Business people on the go need portability and mobility in their computing environments. However, such mobile environments often suffer from transient faults. This article discusses how to manage faults in order to get better availability for small wireless devices.
By Goutam Kumar Saha
Mobile computing technology allows transmission of data via a computer system without being connected to a fixed physical link. Mobile data communication is a very important and rapidly evolving technology because it allows us to transmit data from remote locations to other fixed or remote locations. It solves the problem of business people on the move. Mobile computing is concerned with the connection of mobile or portable computers, and with the migration of software from a home platform to a remote one. We need access to computing and communications not only from our home base, but also while we are in transit and when we reach our destination.
The objective of such transparent virtual networking is to permit users and programs to be as effective as possible in environments of uncertain connectivity without changes to the manner in which they operate.
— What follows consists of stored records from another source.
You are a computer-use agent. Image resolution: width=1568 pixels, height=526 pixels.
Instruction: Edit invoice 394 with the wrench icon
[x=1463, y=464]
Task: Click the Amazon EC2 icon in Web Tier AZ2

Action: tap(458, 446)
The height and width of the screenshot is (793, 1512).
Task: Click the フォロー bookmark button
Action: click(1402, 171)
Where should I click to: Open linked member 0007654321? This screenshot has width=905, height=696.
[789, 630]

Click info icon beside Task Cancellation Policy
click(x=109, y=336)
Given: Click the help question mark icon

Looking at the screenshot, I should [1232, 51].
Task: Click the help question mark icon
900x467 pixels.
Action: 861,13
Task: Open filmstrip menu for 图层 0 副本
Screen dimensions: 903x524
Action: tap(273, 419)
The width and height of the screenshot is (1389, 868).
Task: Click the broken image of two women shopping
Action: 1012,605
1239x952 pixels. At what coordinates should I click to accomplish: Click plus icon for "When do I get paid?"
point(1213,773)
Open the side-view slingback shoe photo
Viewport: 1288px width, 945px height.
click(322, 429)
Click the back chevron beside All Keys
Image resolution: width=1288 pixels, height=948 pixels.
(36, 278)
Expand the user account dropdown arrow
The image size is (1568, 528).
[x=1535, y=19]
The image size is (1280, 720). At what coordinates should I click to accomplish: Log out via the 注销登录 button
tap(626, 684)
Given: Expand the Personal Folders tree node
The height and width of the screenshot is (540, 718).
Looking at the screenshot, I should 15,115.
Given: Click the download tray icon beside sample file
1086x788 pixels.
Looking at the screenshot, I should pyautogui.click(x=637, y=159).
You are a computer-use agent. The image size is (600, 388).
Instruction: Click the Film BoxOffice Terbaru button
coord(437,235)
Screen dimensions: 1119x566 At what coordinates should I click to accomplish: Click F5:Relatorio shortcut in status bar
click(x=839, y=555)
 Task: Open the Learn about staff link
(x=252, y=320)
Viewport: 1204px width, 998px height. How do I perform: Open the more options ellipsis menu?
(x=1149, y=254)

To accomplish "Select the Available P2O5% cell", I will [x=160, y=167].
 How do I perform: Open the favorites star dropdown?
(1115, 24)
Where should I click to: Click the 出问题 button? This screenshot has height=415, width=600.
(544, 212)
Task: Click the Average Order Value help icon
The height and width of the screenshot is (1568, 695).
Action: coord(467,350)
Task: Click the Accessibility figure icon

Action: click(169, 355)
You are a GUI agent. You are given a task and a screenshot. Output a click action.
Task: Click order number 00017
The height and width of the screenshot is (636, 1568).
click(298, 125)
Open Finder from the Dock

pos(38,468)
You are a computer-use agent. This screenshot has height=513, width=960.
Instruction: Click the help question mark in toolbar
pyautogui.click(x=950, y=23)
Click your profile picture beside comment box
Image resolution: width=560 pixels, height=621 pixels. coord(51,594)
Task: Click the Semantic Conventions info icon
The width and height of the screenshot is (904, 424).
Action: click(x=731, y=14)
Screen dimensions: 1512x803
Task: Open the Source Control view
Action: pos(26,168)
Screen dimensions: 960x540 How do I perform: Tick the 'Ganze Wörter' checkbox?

Using diverse phones from everywhere in the world is not activity that could be called mobile computing because there is no computing or data processing involved.
Mobile computing consists of traveling people using portable wireless computing and communication devices connected to computer network infrastructure (e.g. Internet & wireless technologies) supporting global connectivity and remote computing. Portability, mobility, wireless communications, and system issues are the important technical challenges of mobile computing. Mobile computing faces the limitations of narrow bandwidth, limited computing power, small memory and battery capacity.
Fault tolerance is the ability of a system to perform its function correctly even in the presence of internal faults. The purpose of fault tolerance is to increase the dependability of a system. A complimentary but separate approach to increasing dependability is fault prevention. This consists of techniques, such as inspection, whose intent is to eliminate the circumstances by which faults arise.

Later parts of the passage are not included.